Michael was the second in the run of octochamps, beginning in late January, getting his only century in his last game. Matthew, the last in the run of octochamps, finished with a score of 126; that was a 25-under-Par performance, the best for the series. Remember, Par works like golf, a low score is good, a negative score is very good, and 25-under on one round is phenomenal.

19 May: Jon Corby (8w, 857 at -46) v Christine Armstrong (7w, 693 at +50)

Christine lit up the early days of January, and came within a crucial conundrum of joining the octochamp ranks. Hers was a solid performance. Jon is coming into the tournament warm from his recent success.

At this stage, it's difficult to look beyond Conor coming through the top half, with Jon and Matthew meeting in the second semi-final. However, in a single-elimination format, upsets are to be expected.

The Finals Week review will appear on 28 May.

This Week And Next

This week's Mastermind review has again been held over for reasons of space, and will appear in next week's Week, alongside a review of the University Challenge final and the Eurovision semi-final.

The BAFTA Television Awards this week. The Apprentice continued its winning ways, taking the gong for Factual Feature ahead of Dragons' Den. ITV's one winner on the night was The X Factor, for best entertainment show; it defeated HIGNFY, Come Dancing, and Jonathan Ross. The moss collector gained revenge in the Entertainment Performance category, ensuring that Noel Edmonds' streak of not winning a BAFTA continues without a break.

Did someone say break? That, according to press reports, is what Deal or No Deal will be doing for about six weeks over the summer. The gap will allow the host to spend more time with his money, and the banker to spend more time with his money.

Quickly through the ratings for the last week of April: 6.4 million for Jet Set, 5.3m for Dance Fever, 5m for a disappointing episode of HIGNFY, and Millionaire was stuck down on 4.3m. The Apprentice had 4.7m, with 2.7 million sticking around for the interview. 2.8m saw the Liverpool - Herts UC quarterfinal, 2 million for Great British Menu and Buzzcocks, but Eggheads was down at 1.9m. Deal scored 3.7m. The lure of New Bullseye is wearing off, just three ratings in six figures this week. Pop Idle US has 690,000 and was ITV2's top show, Deal is settling down at 300,000 on More4.

The Apprentice reached its conclusion this week, amid some disgruntlings from viewers who expected Mr Sugar to reach his decision based purely on what the contestants had done during the show, and not how well they had worked for him in the four months since. Mr Sugar assures us that he reached his decision during the contest, and filmed both endings to leave the contestants in the dark; his record for veracity in the past speaks for itself, and is one reason why this column has paid little attention to the show. A celebrity version for next year's Comic Relief appeal looks inevitable, and a shift to BBC1 is possible.

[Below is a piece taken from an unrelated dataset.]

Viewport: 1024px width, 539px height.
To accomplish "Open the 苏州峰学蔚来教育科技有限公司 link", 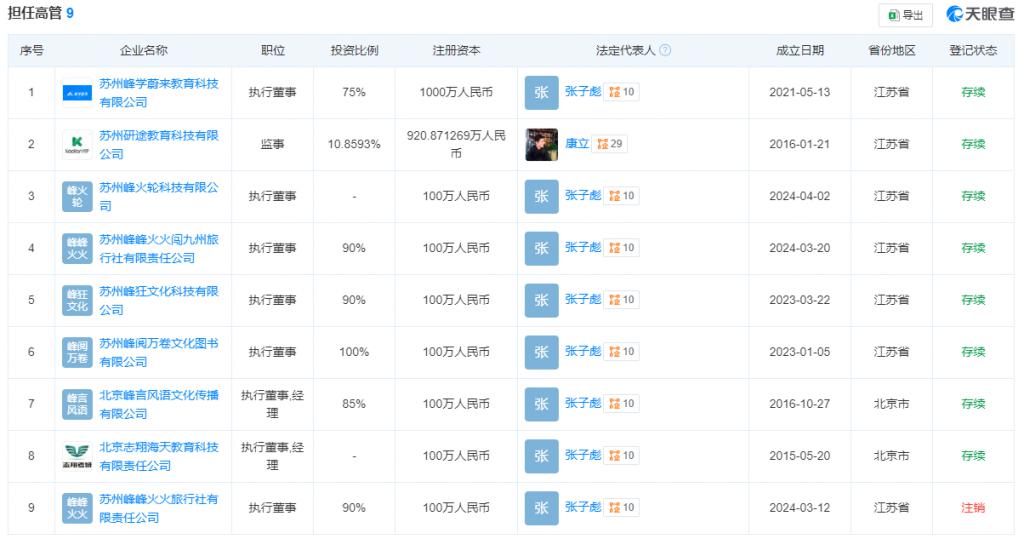I will pyautogui.click(x=159, y=93).
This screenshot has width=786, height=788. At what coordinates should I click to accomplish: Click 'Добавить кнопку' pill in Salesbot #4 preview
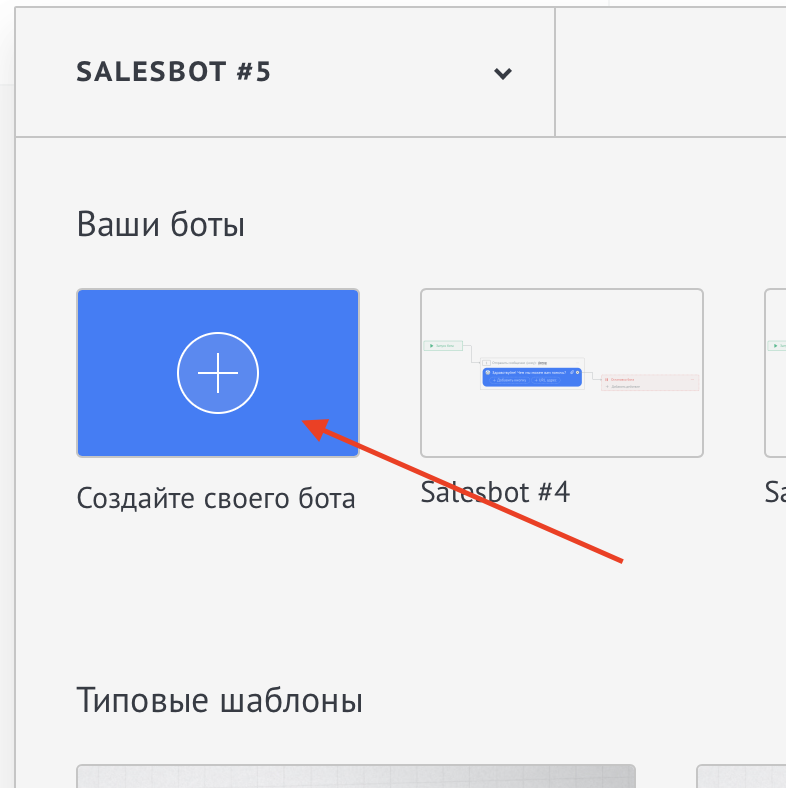(x=511, y=381)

In the hour from 8.30 next Thursday night, there are no fewer than four game shows, only one of which will be repeated. BBC2 has the seventh Mastermind heat at 8.30, followed at 9 by the fourth nightly heat of BBC4's Young Musician contest. Running from 8 until 10.15 on BBC3 is the Eurovision Song Contest Qualification Round, and starting at 9 on C4 is the seventh series of Big Brother, running into August.